### WORK REQUIRED
When you copy the records, keep every word exact and leave the pictures out.
↓↓↓
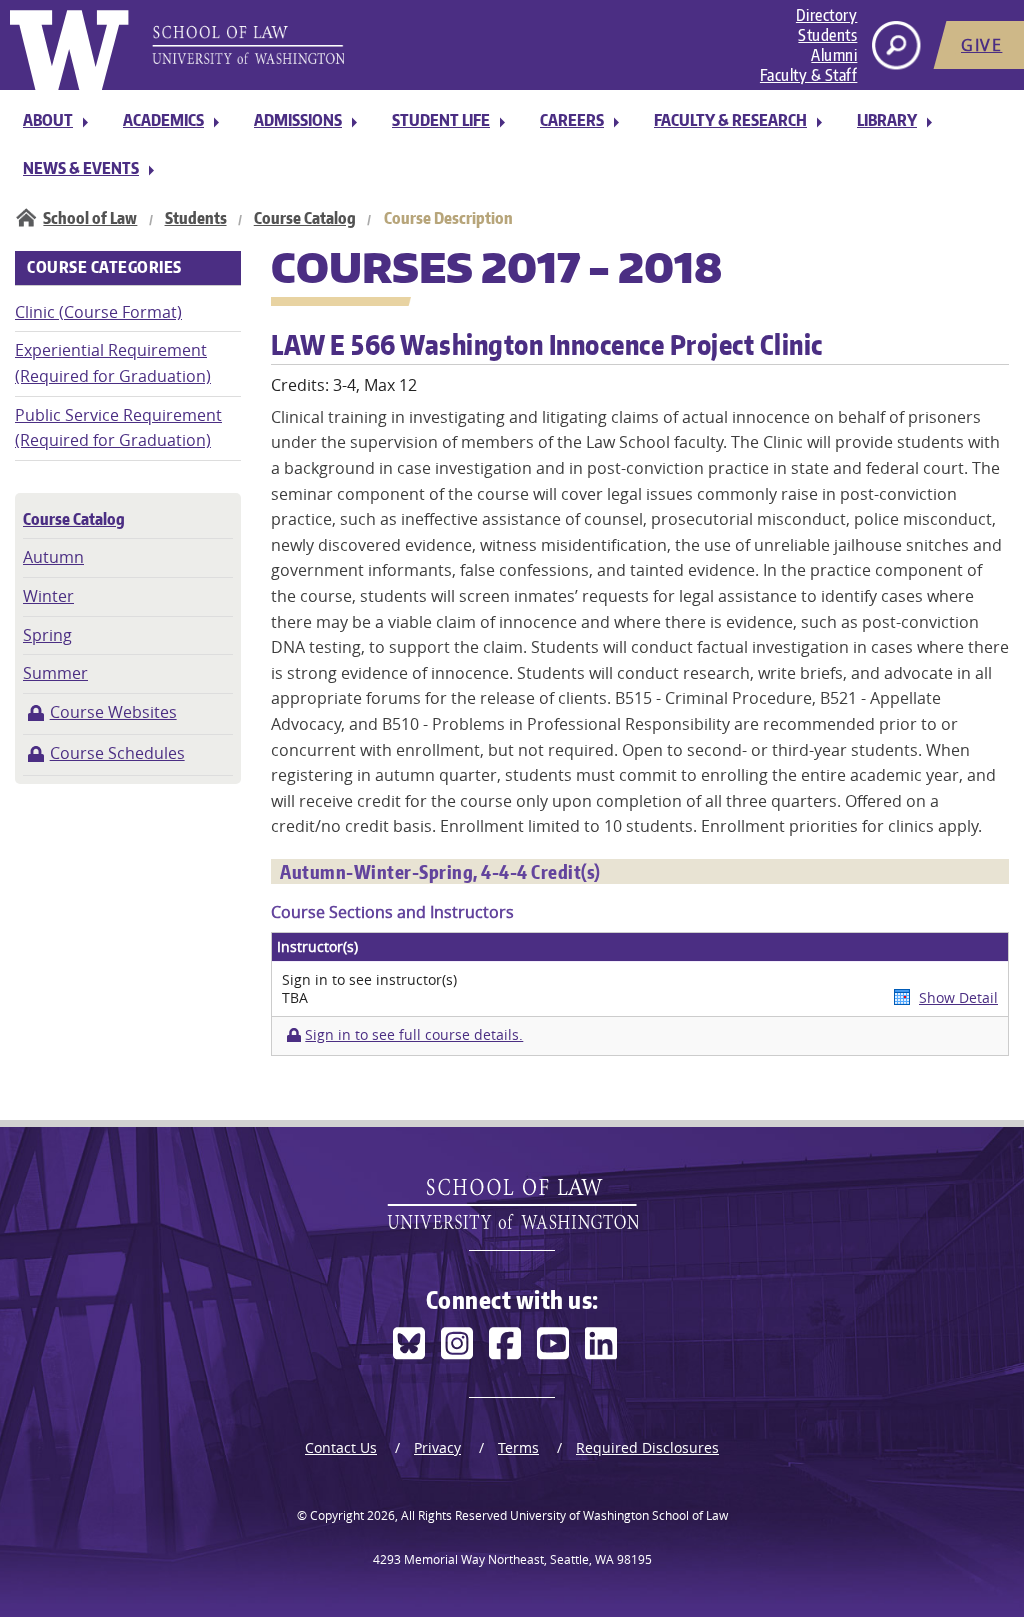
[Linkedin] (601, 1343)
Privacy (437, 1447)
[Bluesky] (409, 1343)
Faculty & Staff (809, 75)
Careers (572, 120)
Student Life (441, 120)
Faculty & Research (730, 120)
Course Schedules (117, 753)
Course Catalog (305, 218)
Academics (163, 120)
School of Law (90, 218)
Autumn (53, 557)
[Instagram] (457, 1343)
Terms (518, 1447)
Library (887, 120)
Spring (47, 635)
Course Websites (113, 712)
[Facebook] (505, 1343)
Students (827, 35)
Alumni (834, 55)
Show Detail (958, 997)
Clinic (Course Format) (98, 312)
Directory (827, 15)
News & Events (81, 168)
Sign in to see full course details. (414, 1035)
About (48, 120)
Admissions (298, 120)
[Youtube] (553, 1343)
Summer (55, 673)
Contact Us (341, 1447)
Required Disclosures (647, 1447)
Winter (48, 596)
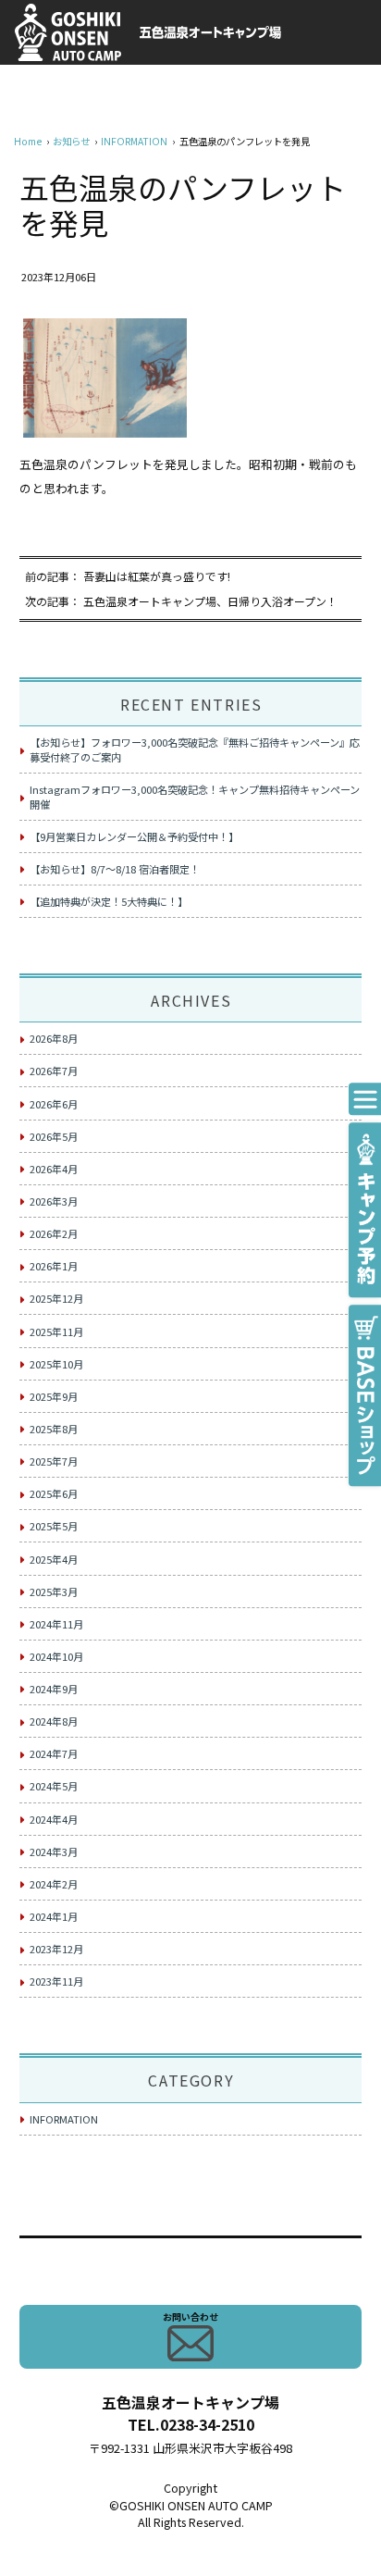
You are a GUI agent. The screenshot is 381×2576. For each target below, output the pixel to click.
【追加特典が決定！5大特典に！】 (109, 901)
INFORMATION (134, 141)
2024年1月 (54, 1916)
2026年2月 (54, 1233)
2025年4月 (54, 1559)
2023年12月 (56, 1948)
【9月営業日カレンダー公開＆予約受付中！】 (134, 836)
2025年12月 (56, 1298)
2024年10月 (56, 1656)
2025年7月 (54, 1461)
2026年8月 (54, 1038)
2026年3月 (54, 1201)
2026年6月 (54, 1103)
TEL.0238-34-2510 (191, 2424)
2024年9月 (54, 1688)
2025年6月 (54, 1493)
↑↑↑
### WRITTEN SOLUTION
[Linkedin] (601, 1343)
Privacy (437, 1447)
[Bluesky] (409, 1343)
Faculty & Staff (809, 75)
Careers (572, 120)
Student Life (441, 120)
Faculty & Research (730, 120)
Course Schedules (117, 753)
Course Catalog (305, 218)
Academics (163, 120)
School of Law (90, 218)
Autumn (53, 557)
[Instagram] (457, 1343)
Terms (518, 1447)
Library (887, 120)
Spring (47, 635)
Course Websites (113, 712)
[Facebook] (505, 1343)
Students (827, 35)
Alumni (834, 55)
Show Detail (958, 997)
Clinic (Course Format) (98, 312)
Directory (827, 15)
News & Events (81, 168)
Sign in to see full course details. (414, 1035)
About (48, 120)
Admissions (298, 120)
[Youtube] (553, 1343)
Summer (55, 673)
Contact Us (341, 1447)
Required Disclosures (647, 1447)
Winter (48, 596)
You are a GUI agent. The screenshot is 381×2576. For each target below, output the pixel to click.
【追加特典が決定！5大特典に！】 (109, 901)
INFORMATION (134, 141)
2024年1月 (54, 1916)
2026年2月 (54, 1233)
2025年4月 (54, 1559)
2023年12月 (56, 1948)
【9月営業日カレンダー公開＆予約受付中！】 (134, 836)
2025年12月 (56, 1298)
2024年10月 (56, 1656)
2025年7月 (54, 1461)
2026年8月 (54, 1038)
2026年3月 (54, 1201)
2026年6月 (54, 1103)
TEL.0238-34-2510 (191, 2424)
2024年9月 (54, 1688)
2025年6月 (54, 1493)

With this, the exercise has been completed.